DATASET:
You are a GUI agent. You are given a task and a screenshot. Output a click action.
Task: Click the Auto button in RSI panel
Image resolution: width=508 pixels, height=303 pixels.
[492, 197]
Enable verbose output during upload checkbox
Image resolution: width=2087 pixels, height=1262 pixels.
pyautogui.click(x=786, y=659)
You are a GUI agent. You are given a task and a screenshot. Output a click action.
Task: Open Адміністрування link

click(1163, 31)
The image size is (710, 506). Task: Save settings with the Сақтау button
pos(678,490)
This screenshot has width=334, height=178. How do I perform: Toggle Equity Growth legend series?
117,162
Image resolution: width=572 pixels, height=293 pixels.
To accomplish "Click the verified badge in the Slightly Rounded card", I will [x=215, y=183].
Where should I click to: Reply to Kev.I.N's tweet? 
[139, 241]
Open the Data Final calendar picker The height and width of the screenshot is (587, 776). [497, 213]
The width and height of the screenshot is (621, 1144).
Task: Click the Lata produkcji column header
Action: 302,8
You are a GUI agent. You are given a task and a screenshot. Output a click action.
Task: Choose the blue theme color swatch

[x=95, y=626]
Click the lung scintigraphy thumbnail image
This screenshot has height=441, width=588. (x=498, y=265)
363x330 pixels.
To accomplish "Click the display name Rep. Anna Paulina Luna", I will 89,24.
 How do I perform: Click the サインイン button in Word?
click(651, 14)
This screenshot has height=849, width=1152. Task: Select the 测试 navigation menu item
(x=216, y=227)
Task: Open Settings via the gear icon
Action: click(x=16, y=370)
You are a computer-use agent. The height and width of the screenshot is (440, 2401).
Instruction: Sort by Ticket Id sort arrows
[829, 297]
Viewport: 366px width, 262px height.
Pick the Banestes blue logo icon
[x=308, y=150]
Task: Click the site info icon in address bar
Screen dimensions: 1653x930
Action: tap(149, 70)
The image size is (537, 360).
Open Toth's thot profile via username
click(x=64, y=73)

INSTRUCTION:
Starting with the line with "363x330 pixels." and going on through the line with "click(651, 14)", swap "Word" for "Excel" and give back only those lines, otherwise unchanged.

WRITTEN ANSWER:
363x330 pixels.
To accomplish "Click the display name Rep. Anna Paulina Luna", I will 89,24.
 How do I perform: Click the サインイン button in Excel?
click(651, 14)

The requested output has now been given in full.